La contribution d'Antrobus à l'ensemble du contrôle s'est résumée à prononcer "no, yeah" au sujet du contact potentiel — une seconde seulement avant que Donohue ne déclare la décision finale : but accordé, contrôle terminé. Le rôle de l'assistant VAR est de fournir des mécanismes de vérification et d'équilibre, afin de s'assurer que rien n'a été manqué. Cette fonction n'a pas été remplie.
La pression pour aller vite
L'urgence dans la voix de Donohue reflétait une pression plus large qui traverse l'ensemble du système. La Premier League a fait de « l'application plus efficace du VAR pour réduire les délais » un principe footballistique affiché pour cette saison. Les enquêtes auprès des parties prenantes — incluant entraîneurs, coaches et supporters — ont régulièrement identifié la rapidité des décisions VAR comme le point nécessitant le plus d'amélioration.
Les chiffres montrent une réduction réelle : les délais moyens du VAR sont passés de 46 secondes par match à 36 secondes d'une saison à l'autre. Mais deux des erreurs VAR les plus lourdes de conséquences cette saison — le but d'Haaland et le refus d'accorder un penalty à Arsenal à Aston Villa — semblent toutes deux avoir été influencées par des contrôles soldés trop rapidement.

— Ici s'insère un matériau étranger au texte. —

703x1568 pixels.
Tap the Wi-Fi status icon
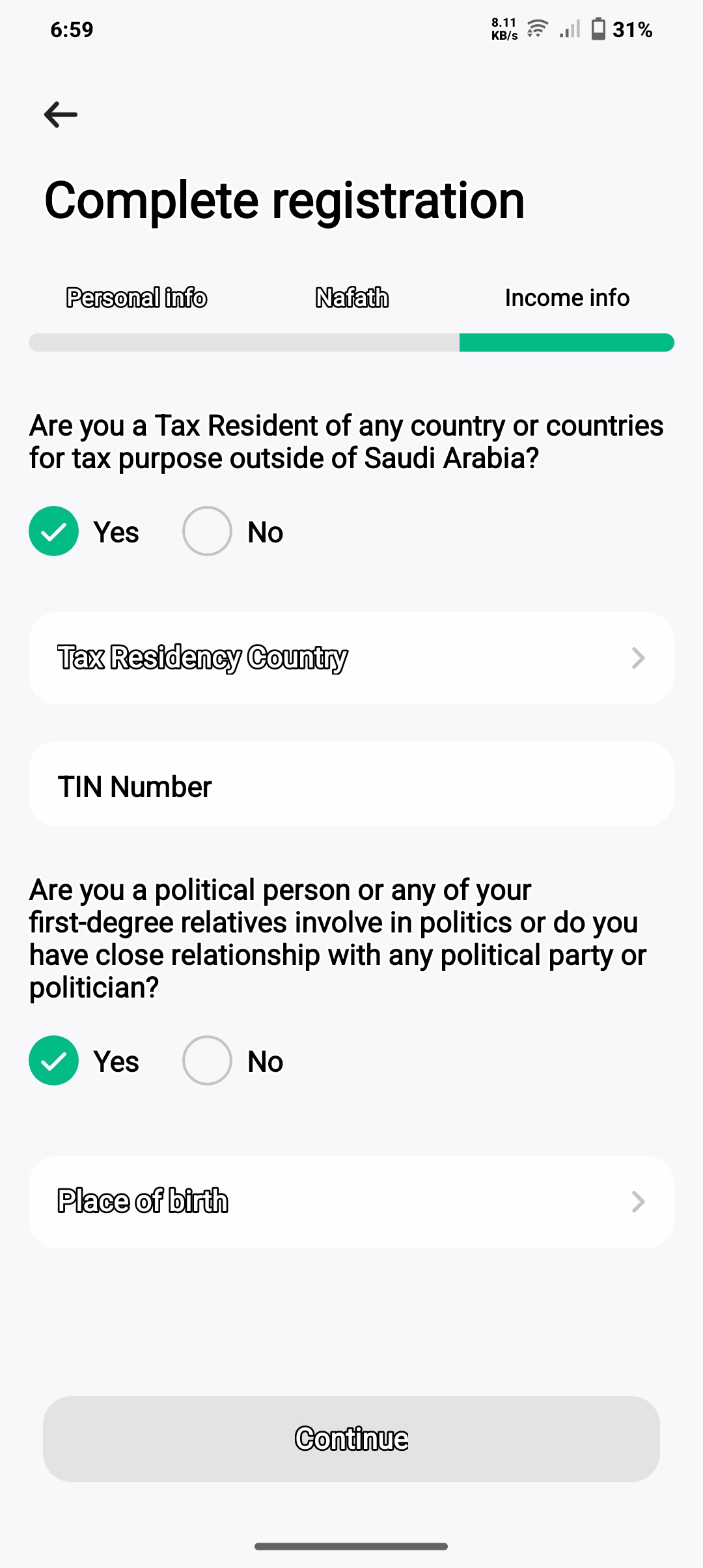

Le manager de Manchester City, Enzo Maresca, a reconnu la difficulté de la tâche du VAR, même si son équipe a bénéficié de l'erreur. « Prendre une décision en 10, 20 secondes n'est pas facile pour eux, » a déclaré Maresca. « Parfois ils font des erreurs. Je fais des erreurs, les joueurs font des erreurs. C'est notre métier. »
Les spécialistes du VAR ne sont pas une garantie
Donohue n'est pas un officiel inexpérimenté recruté au hasard. Il correspond à la propre définition de la Premier League d'un spécialiste du VAR — l'un des dix officiers environ à avoir suivi un programme de formation accélérée lancé il y a trois saisons. Le derby de dimanche était sa 65e apparition en tant qu'officiel vidéo, et son développement a été suffisamment solide pour lui valoir une place sur la liste internationale, avec des missions en compétitions de clubs UEFA durant l'été.
Pourtant, les erreurs persistent dans l'ensemble du système. La tentative de Pro Ref de constituer un groupe dédié de VARs a donné des résultats mitigés. Lee Mason et Mike Riley — les seuls VARs à plein temps nommés après leur retraite d'arbitre en Premier League — ont tous deux été licenciés par le chef des arbitres Howard Webb quelques mois après sa prise de fonction, en raison d'erreurs répétées. En Espagne, La Liga opère avec une liste complète d'officiels agissant exclusivement comme VARs sans jamais officier sur le terrain, mais la controverse n'y est pas moindre.
Il y a également le rôle d'un VAR de soutien, installé dans la salle des opérations à Stockley Park, qui peut intervenir sur des points de protocole. Cet officiel était au courant de ce qui se déroulait lors du contrôle du derby. Aucune action n'a été prise.
Webb a reconnu que l'équipe VAR n'avait même pas considéré la position de Fernandez. La question qui se pose désormais à la Premier League est de savoir si sa volonté de décisions plus rapides a créé un environnement dans lequel la rigueur nécessaire à un contrôle approfondi est silencieusement érodée.